Le trousseau

sophie-dulac

D'aprés l'oeuvre de Félix VALLOTTON, Intérieur, Femme en bleu fouillant dans une armoire

Le trousseau


Trois jours que je garde la chambre, trois jours de larmes, d’atterrement et de chagrin.

Je refuse la soupe qu’on me porte, fuis leurs regards de compassion et de pitié, repousse leurs messages doucereux de condoléances éperdues, la peine feinte des autres femmes soulagées d’être épargnées.

La semaine dernière encore, sous la chaleur écrasante de cet été de misère, à la moisson et à la battue, j’étais parmi celles, solidaires et valeureuses, qui remplaçaient le champ de bataille du mari, du fils ou du frère par le champ de travail. En trimant sur nos terres, nous parlions des hommes, de la guerre évoquée dans leurs lettres, de la composition des colis que nous leur faisions passer. Nous avions toutes au fond du cœur l’appréhension d’une mauvaise nouvelle, d’une blessure ou d’un mort en se protégeant chacune avec de fausses certitudes. Le mien, mon Jean, était fort, agile et malin, il avait tout juste vingt ans et il était parti en chantant. Il m’avait promis son amour pour toute la vie, Il s’était promis de revenir prendre les deux métairies d’Aubazine pour y faire de la vigne et il est mort. Il est tombé dans un fossé de la Marne. Je n’ai pas pu lui fermer les yeux et lui faire un dernier baiser. Il ne repose pas en paix, mon Jean si valeureux, il pourrit dans la terre froide des Ardennes, un coin de patrie souillé par le sang de ses soldats. Et je lui en veux de cet abandon, de toutes ses promesses, je lui en veux d’avoir laisser mon ventre brulant, ma peau dépossédée de ses caresses, lui qui a tout éveillé.

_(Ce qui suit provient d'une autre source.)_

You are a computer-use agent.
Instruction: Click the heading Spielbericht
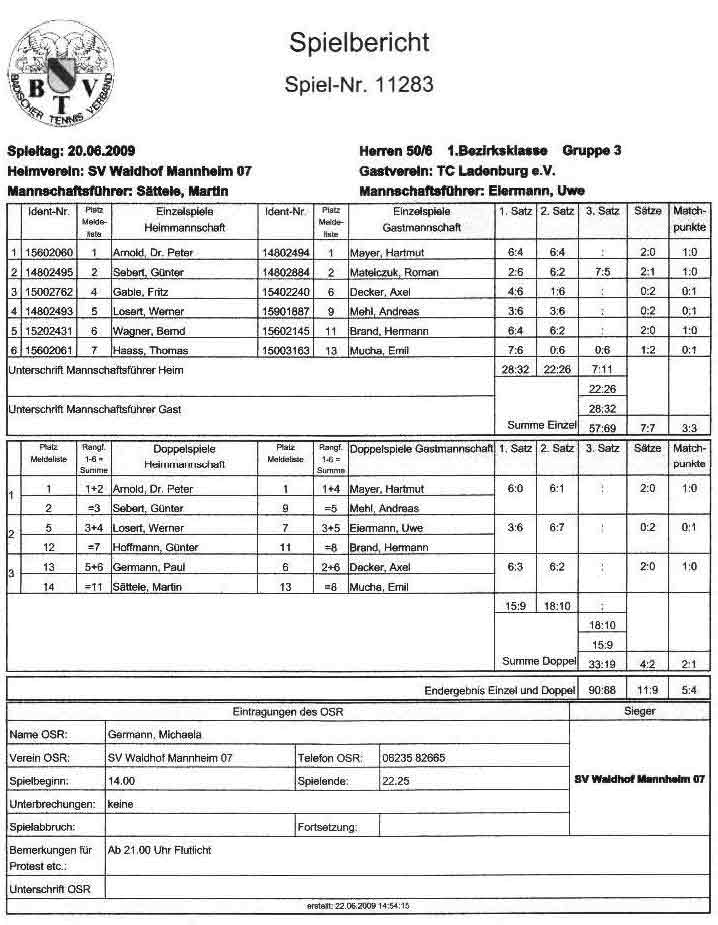coord(359,42)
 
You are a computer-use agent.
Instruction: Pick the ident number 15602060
coord(50,253)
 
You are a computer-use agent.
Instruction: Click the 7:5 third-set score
coord(601,272)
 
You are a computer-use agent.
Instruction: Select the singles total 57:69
coord(601,427)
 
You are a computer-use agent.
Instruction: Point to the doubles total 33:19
coord(601,662)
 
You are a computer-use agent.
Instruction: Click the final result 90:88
coord(601,690)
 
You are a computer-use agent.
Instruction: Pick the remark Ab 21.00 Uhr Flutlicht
coord(159,851)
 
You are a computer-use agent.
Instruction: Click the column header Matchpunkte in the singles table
coord(690,219)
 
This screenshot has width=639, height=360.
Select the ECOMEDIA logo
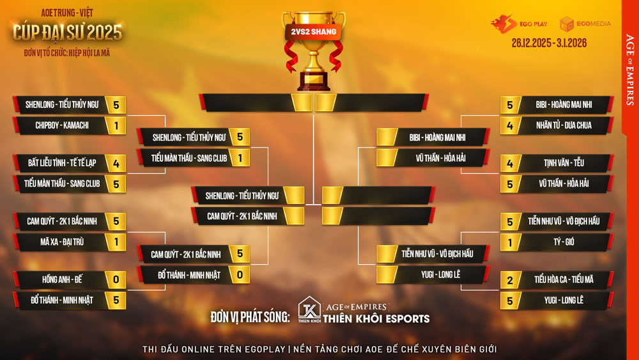click(x=585, y=24)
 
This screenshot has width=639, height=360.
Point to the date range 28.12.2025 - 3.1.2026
click(x=549, y=43)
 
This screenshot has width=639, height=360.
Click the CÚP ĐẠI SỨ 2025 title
click(x=67, y=31)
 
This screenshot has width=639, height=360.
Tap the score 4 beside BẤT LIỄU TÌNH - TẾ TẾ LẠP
click(x=116, y=162)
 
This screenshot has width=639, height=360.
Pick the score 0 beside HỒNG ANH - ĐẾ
click(x=116, y=279)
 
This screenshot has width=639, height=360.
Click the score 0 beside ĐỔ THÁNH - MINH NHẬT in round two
click(x=240, y=275)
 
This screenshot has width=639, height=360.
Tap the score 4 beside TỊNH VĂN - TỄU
click(x=510, y=162)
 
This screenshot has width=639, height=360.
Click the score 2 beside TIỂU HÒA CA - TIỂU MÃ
click(x=510, y=279)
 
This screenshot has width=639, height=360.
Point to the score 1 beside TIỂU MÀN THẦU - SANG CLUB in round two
click(x=240, y=158)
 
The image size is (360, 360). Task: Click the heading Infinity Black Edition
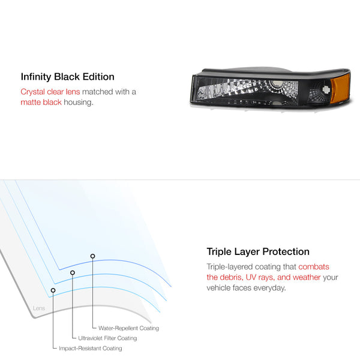67,77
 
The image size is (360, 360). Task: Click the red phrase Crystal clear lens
50,92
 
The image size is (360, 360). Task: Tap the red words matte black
41,102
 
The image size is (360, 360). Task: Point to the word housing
79,103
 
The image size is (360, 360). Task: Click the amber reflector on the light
340,88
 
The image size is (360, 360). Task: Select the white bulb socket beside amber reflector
326,89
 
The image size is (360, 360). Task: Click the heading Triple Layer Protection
258,251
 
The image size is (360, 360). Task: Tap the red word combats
314,267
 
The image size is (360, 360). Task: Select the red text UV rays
260,277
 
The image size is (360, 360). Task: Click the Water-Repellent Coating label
128,328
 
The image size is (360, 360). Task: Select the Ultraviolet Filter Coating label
107,338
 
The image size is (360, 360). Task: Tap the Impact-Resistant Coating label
91,348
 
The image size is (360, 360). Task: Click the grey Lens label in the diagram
39,308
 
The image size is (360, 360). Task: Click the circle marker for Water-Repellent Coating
92,256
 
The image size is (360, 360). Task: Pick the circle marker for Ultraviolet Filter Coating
73,272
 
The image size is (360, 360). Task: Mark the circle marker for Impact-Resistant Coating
53,290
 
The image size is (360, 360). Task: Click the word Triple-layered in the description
230,267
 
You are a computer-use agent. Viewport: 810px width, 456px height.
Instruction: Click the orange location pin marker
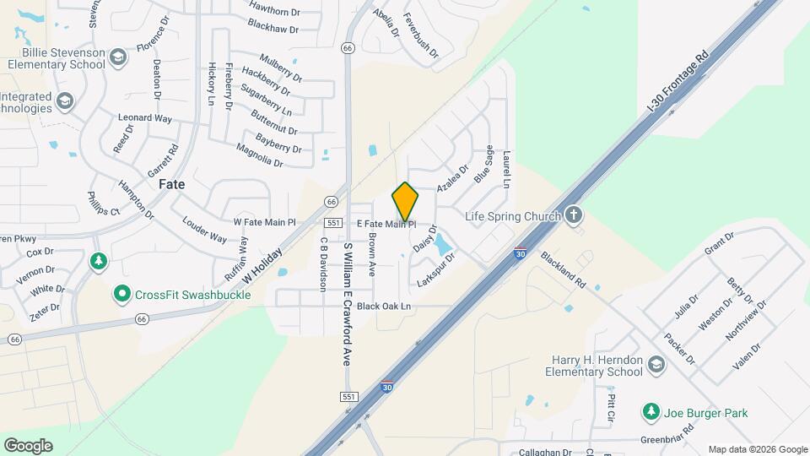(x=405, y=202)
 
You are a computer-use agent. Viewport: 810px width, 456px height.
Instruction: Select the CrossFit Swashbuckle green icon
(x=122, y=294)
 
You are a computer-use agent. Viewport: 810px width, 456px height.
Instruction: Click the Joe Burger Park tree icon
(x=651, y=412)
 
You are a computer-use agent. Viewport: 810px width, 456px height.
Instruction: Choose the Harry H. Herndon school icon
(x=656, y=365)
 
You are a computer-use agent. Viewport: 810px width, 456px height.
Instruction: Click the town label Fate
(x=171, y=183)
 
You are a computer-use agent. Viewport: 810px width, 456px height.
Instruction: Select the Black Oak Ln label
(x=383, y=306)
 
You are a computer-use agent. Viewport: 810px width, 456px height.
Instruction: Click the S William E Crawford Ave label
(x=347, y=304)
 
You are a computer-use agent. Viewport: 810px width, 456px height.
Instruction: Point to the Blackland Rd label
(x=563, y=270)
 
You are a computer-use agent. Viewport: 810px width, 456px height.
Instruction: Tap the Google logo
(x=28, y=445)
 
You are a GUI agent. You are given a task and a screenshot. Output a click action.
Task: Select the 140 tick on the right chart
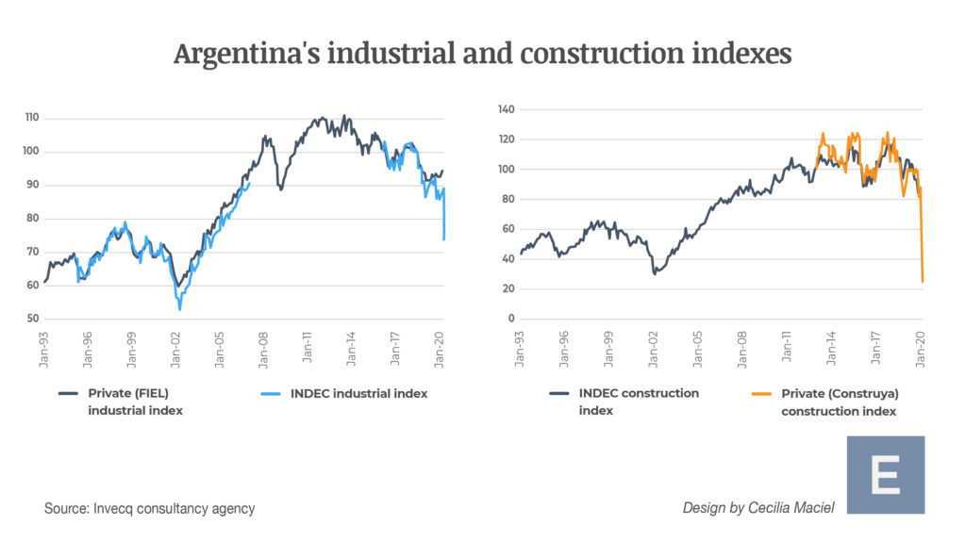pyautogui.click(x=506, y=109)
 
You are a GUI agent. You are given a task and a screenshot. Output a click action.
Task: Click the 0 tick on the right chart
pyautogui.click(x=510, y=319)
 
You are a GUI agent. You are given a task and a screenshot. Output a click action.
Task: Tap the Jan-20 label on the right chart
pyautogui.click(x=922, y=349)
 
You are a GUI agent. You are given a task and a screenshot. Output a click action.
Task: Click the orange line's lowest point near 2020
pyautogui.click(x=922, y=281)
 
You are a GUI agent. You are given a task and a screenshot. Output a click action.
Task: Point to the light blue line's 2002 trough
pyautogui.click(x=179, y=309)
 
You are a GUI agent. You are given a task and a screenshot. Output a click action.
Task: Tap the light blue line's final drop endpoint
pyautogui.click(x=443, y=239)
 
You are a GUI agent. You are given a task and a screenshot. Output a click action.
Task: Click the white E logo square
pyautogui.click(x=885, y=475)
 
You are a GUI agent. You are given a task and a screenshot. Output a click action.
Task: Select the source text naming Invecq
pyautogui.click(x=149, y=509)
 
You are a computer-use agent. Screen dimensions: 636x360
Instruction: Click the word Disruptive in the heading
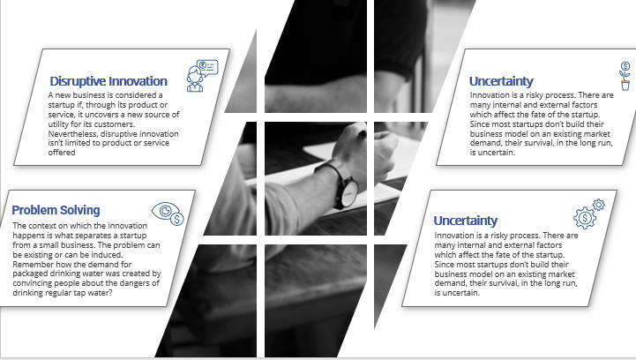pyautogui.click(x=78, y=81)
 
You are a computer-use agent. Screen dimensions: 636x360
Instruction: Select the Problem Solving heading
pyautogui.click(x=56, y=210)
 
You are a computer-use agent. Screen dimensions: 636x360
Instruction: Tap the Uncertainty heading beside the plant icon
pyautogui.click(x=501, y=81)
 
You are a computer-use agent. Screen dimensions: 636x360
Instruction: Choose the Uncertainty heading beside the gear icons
pyautogui.click(x=465, y=221)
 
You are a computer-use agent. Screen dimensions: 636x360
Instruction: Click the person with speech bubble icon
pyautogui.click(x=202, y=76)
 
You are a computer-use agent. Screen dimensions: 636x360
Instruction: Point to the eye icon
pyautogui.click(x=165, y=211)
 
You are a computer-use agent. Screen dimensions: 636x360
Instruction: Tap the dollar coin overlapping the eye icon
pyautogui.click(x=176, y=219)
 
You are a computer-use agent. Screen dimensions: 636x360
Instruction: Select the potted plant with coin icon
pyautogui.click(x=625, y=76)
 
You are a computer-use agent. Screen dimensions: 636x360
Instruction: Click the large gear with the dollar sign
pyautogui.click(x=585, y=218)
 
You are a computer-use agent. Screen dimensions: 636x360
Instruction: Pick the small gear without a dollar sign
pyautogui.click(x=598, y=205)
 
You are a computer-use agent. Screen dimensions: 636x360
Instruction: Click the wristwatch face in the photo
pyautogui.click(x=349, y=193)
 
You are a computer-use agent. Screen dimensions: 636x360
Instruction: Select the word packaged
pyautogui.click(x=30, y=274)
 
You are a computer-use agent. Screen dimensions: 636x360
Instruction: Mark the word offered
pyautogui.click(x=62, y=153)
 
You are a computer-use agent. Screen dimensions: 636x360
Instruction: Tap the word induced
pyautogui.click(x=108, y=255)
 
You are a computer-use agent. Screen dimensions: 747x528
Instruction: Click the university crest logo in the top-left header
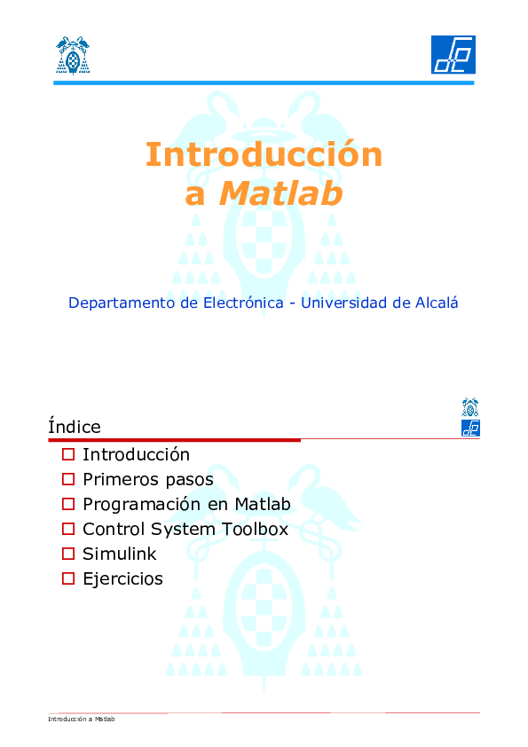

Je suis debout devant cette armoire en larmes. Je ne sais plus ce que je suis venue y chercher. L’odeur, peut-être, l’odeur de mon bonheur d’avant. Je vois tout ce linge empilé, mon trousseau tout neuf, les draps immaculés encore tout raides, les torchons en lin, les nappes et les serviettes en fil marquées de mes initiales. Toutes ces veillées de mon adolescence employées à coudre et broder, je tissais mes rêves d’un mariage heureux, l’espérance d’un mari aimant et d’enfants repus. Il n’y aura pas d’anniversaire de mariage, il n’y aura plus de nuit d’amour, de tendresse partagée, de complicité.

Et je sens encore mes seins se tendre, cette certitude qui me donne la nausée, cette vie qu’il a laissée au fond de moi et qui grandit à me donner le vertige. Hier encore je l’aurais arrachée, j’aurais voulu sarcler cette graine comme une mauvaise herbe et j’ai mordu dans l’oreiller quand m’est venue l’idée de l’aiguille à tricoter.

Pourtant, ce matin devant l’armoire, comme une évidence dans mon chagrin et toute ma peine, Jean ne sera pas mort dans ces draps mais son enfant y naitra. Quand j’étais petite ma mère lavait son linge au clair de lune, l’astre de la nuit lui assurait le blanchiment de ses effets.

Cette nuit, la lune est venue étriller mon inquiétude et balayer l’incertitude.

Les coteaux d’Aubazine resteront en friche, il y a d’autres terres à moissonner.